Recensione: Chaos and Catastrophes

Formatisi nel 2018, i Ravine solo ora riescono a dare alle stampe il primo full-length. Una lunga attività live unitamente a diversi cambi di formazione ne spiegano il perché. Che è una situazione simile a tanti act che, prima di arrivare al debut-album, necessitano di parecchio tempo per rodare i motori.
I Ravine, di Portland (USA), propongono nelle intenzioni uno sludge piuttosto variegato grazie alla velata presenza – a detta loro – dell’hardcore, del doom e, addirittura, del blues. Non ci si aspetti, però, un sound sfilacciato, privo di senso logico. Al contrario, le idee chiare ci sono e sono bene in evidenza. “Chaos and Catastrophes“, questo il nome del primogenito, è potenza allo stato puro, rabbiosa, cruda. Tale da rendere identificabile abbastanza facilmente lo stile che i Ravine creano dalle proprie mani.
Le song sono parecchio più lunghe della media, arrivando a sorpassare i dieci minuti di durata. Preme affermare che, malgrado ciò, la noia non è di queste parti. Anche quando i riffoni delle chitarre si ripetono uguali a se stessi per minuti, il ritmo è comunque sempre sciolto e piacevole da ascoltare. C’è poi da considerare che la voce Paul Dudziak non si placa mai, sviluppando le proprie linee vocali su piani diversi. Giusto per instillare un po’ di varietà nei singoli brani.

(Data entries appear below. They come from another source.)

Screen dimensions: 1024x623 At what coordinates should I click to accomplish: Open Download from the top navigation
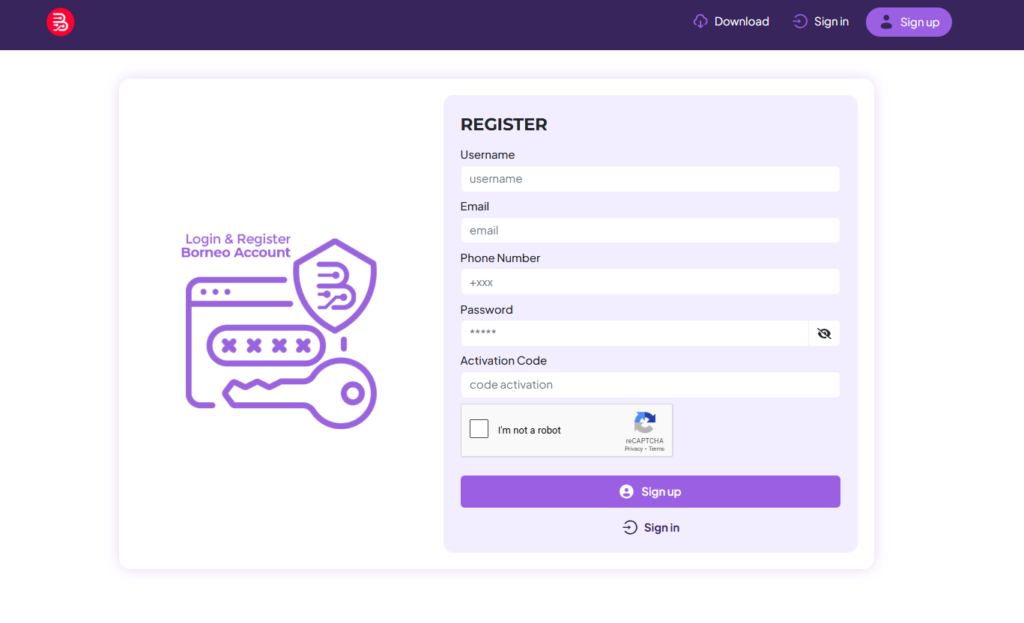[x=740, y=21]
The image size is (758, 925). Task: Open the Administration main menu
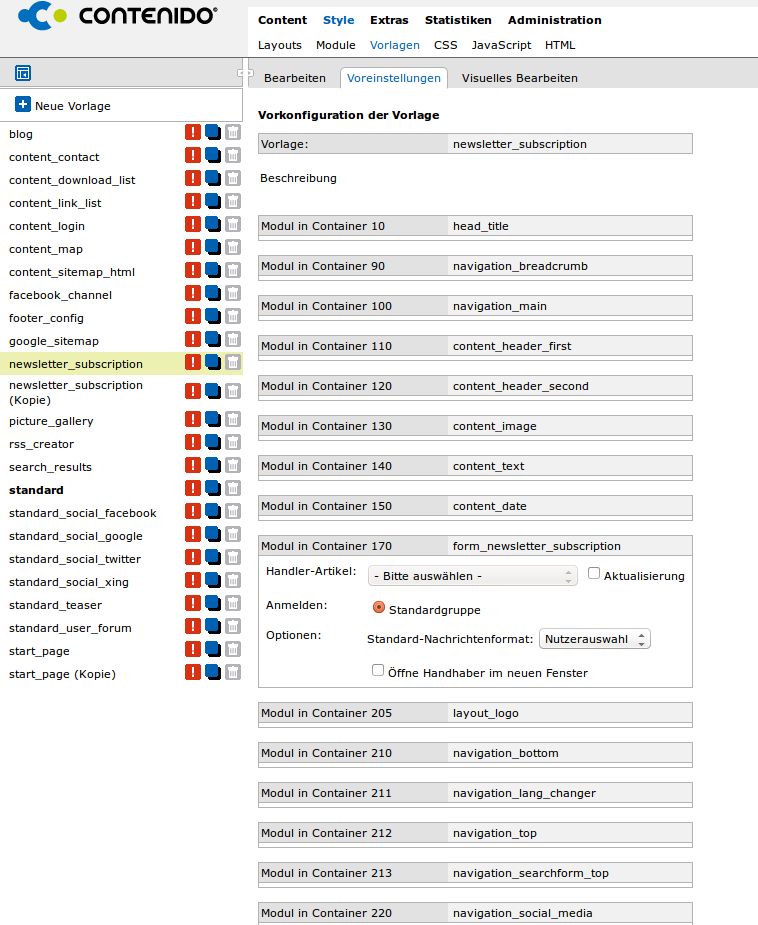(554, 20)
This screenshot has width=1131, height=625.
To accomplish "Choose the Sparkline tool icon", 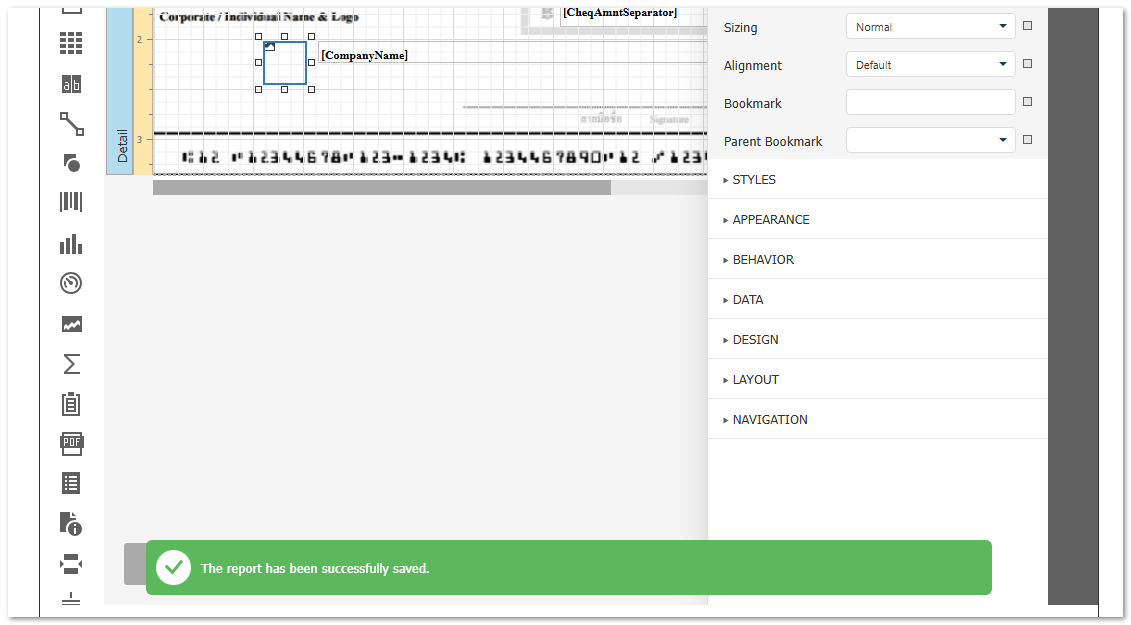I will tap(71, 324).
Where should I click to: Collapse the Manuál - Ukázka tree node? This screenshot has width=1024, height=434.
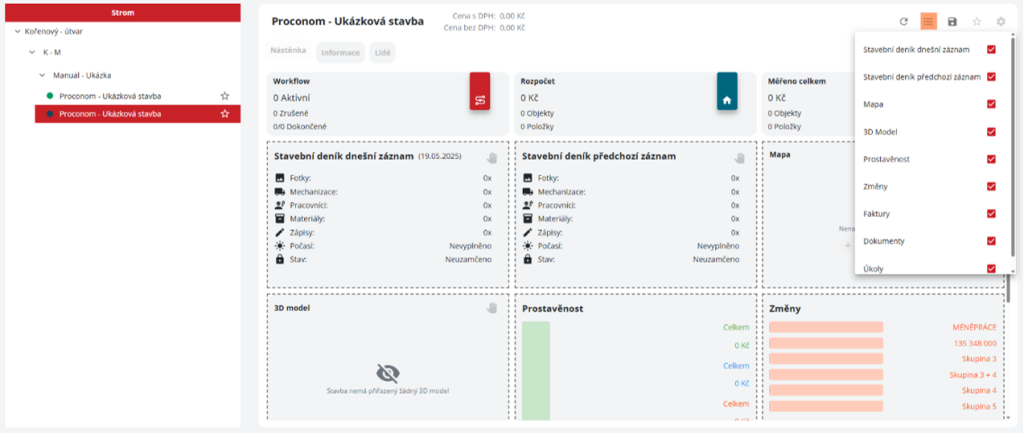(42, 75)
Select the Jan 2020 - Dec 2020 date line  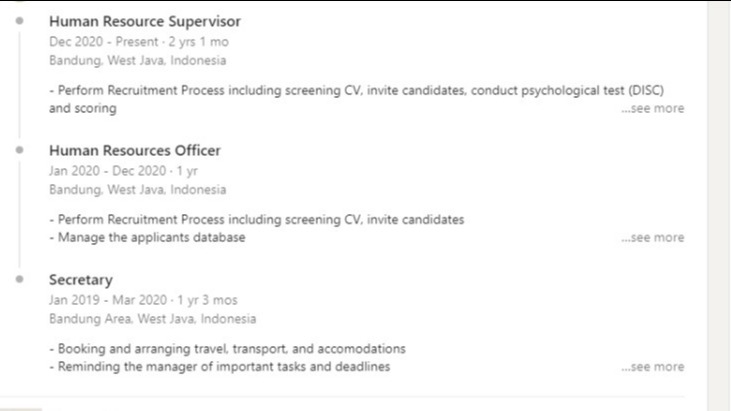coord(123,170)
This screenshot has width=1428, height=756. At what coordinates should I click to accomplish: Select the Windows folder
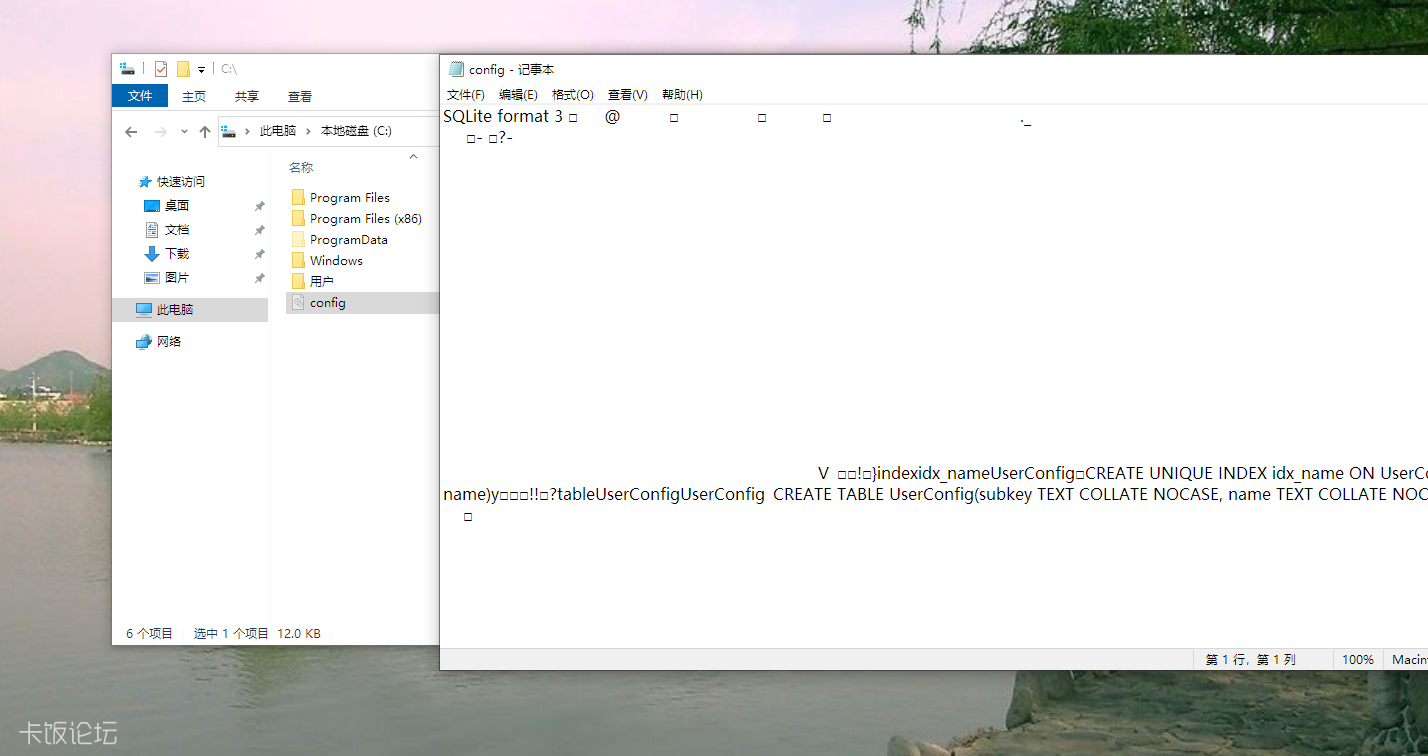[x=336, y=261]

Inoltre, la chitarra solista ricama in continuazione arcigne e dissonanti partiture, sorvolando agilmente sopra una ritmica in certi momenti doomosa, nella quale il sapore del fango si percepisce con forza. Segno particolare: il basso. Dylan Wills bombarda gli accordi in sottofondo, dando alla musica uno spessore complessivo di non poco conto. Ne è esempio la poderosa, possente “Conjure“, ove i riff distorti delle asce da guerra si comportano alla maniera thrashy. Accordatura ribassata, però, e massima compressione per l’utilizzo della tecnica del palm-muting.
Chi si aspetta un solo tipo di ritmo cade in errore, poiché Matt Amott sa come diversificare i pattern non concedendo loro, tuttavia, di uscire dai limiti disegnati dallo stile del gruppo (“Deliver“). Con che, viene fuori dal cilindro uno stile emotivamente profondo, dai toni cupi, a tratti lisergico, connotato da un chiaro marchio di fabbrica sì da renderlo unico.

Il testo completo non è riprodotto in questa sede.